Publié aux éditions 4 Etoiles, «Soeuf Elbadawi fragments I 2003-2023» est un ouvrage fait d’une compilation de sept entretiens recueillis par des journalistes et des critiques sur différents supports.Le livre tourne autour de l’archipel que l’auteur ne cesse de questionner tout au long de son parcours. En sa qualité de poète, dramaturge, chanteur, photographe, metteur en scène, il amène le lecteur à se poser des questions sur l’expérience coloniale dans son pays, à commencer par l’histoire des mercenaires français de Bob Denard.

Porter un nom comme on porte un fardeau

Il pousse sa démarche jusqu’à interroger le nom du pays que certains de ses compatriotes auraient du mal à digérer.«Nous portons notre nom français comme un fardeau [...] alors qu’à l’origine les navigateurs parlaient de Djuzr’ul’Qamar, le pays de lune. En fait, tout dépend de qui raconte». L’Etat français, lorsqu’il s’empare du nom de l’archipel, reprend l’appellation «Comores» des anciens Portugais, une réinterprétation du Djuzr’ul’Qamar des marins arabes, à son profit, «comme une sentence condamnant ces îles dans l’imaginaire colonial. Elle les fait ressentir à rien. «Comoriens», comme-rien. Nos maîtres les plus récents, nous renvoient ainsi à l’article de la mort», fustige Soeuf Elbadawi (P. 117), avant de constater que même le nom attribué à la capitale comorienne par les Français résonne avec la mort : «Moroni sonne comme «mort-au-nid», comme une cité mort-née, alors même que la tradition parle encore de «Un-droni», la ville où l’on est bien».

● **Données enregistrées**
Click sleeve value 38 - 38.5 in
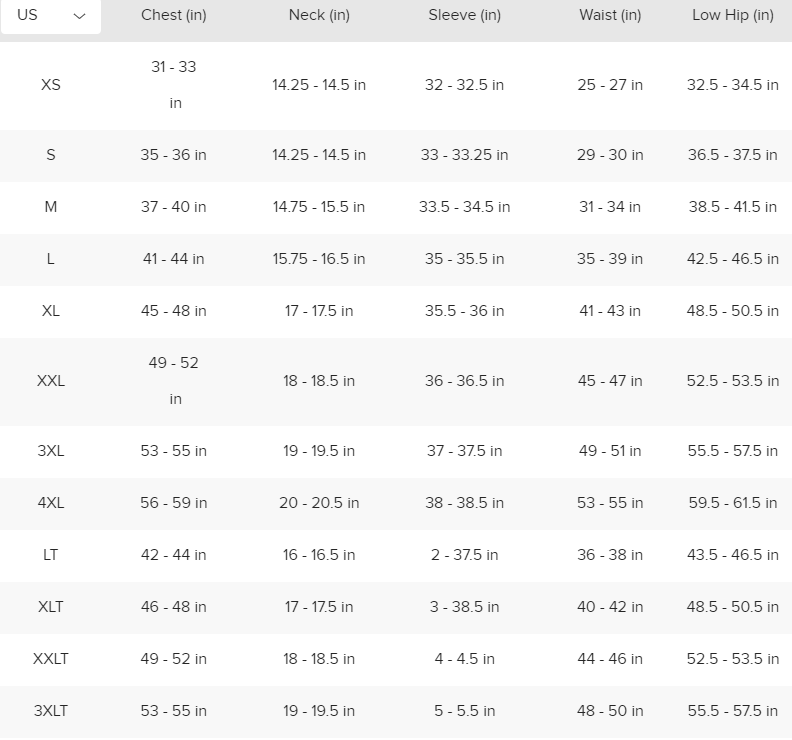792x740 pixels. point(464,503)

● **Consignes**
1: Les affirmations suivantes concordent-elles avec le texte sur Soeuf Elbadawi ? Répondez par oui ou non à chacune, en citant à l'identique les mots du texte qui tranchent.
(a) L'ouvrage rassemble sept entretiens.
(b) L'appellation « Comores » a été créée par l'État français.
(c) Selon la tradition, « Un-droni » désigne la ville où l'on est bien.
2: Répondez aux questions suivantes d'après le texte sur Soeuf Elbadawi.
(a) Chez quel éditeur l'ouvrage est-il paru ?
(b) Quel nom les navigateurs donnaient-ils à l'origine au pays ?
(c) Avec quelle expression Soeuf Elbadawi rapproche-t-il le nom de Moroni ?
3: Prolongez le texte sur Soeuf Elbadawi à partir de sa dernière phrase.

● **Réponses**
1:
(a) Oui : « une compilation de sept entretiens recueillis par des journalistes et des critiques sur différents supports »
(b) Non : « reprend l'appellation «Comores» des anciens Portugais »
(c) Oui : « la tradition parle encore de «Un-droni», la ville où l'on est bien »

2:
(a) Aux éditions 4 Etoiles.
(b) Djuzr'ul'Qamar, le pays de lune.
(c) « mort-au-nid ».

3:
«Entendre ceux que personne n’interroge»?

Plus globalement, Soeuf Elbadawi aborde la question du rapport à la mémoire archipélique. Le fait que personne dans les médias occidentaux ne s’intéresse au cimetière marin du Visa Balladur lui pose problème. Les milliers de victimes sacrifiées entre Ndzuani et Mayotte à cause d’une frontière inique française le révolte. Dans un entretien accordé à Putsch, média en ligne, Matteo Ghisalberti lui pose la question de savoir pourquoi les intellectuels comoriens ne disent mot sur la question de Mayotte. «Comment voulez-vous entendre ceux que personne n’interroge? Ils ne sont tout simplement pas audibles. Les enfants de Goliath prennent toute la place à l’écran. Ceux de David cherchent encore leur chemin de parole», répond-il. «Nous montrons la lune du doigt, et les medias se contentent de commenter le doigt au lieu de fouiller dans l’arrière-cour pour révéler ce qui devrait pourtant paraître évident. Nous espérions que les médias, pour une fois s’attacheraient à remuer cette m… que la France se refuse à ramasser dans la cours de nos vieux parents».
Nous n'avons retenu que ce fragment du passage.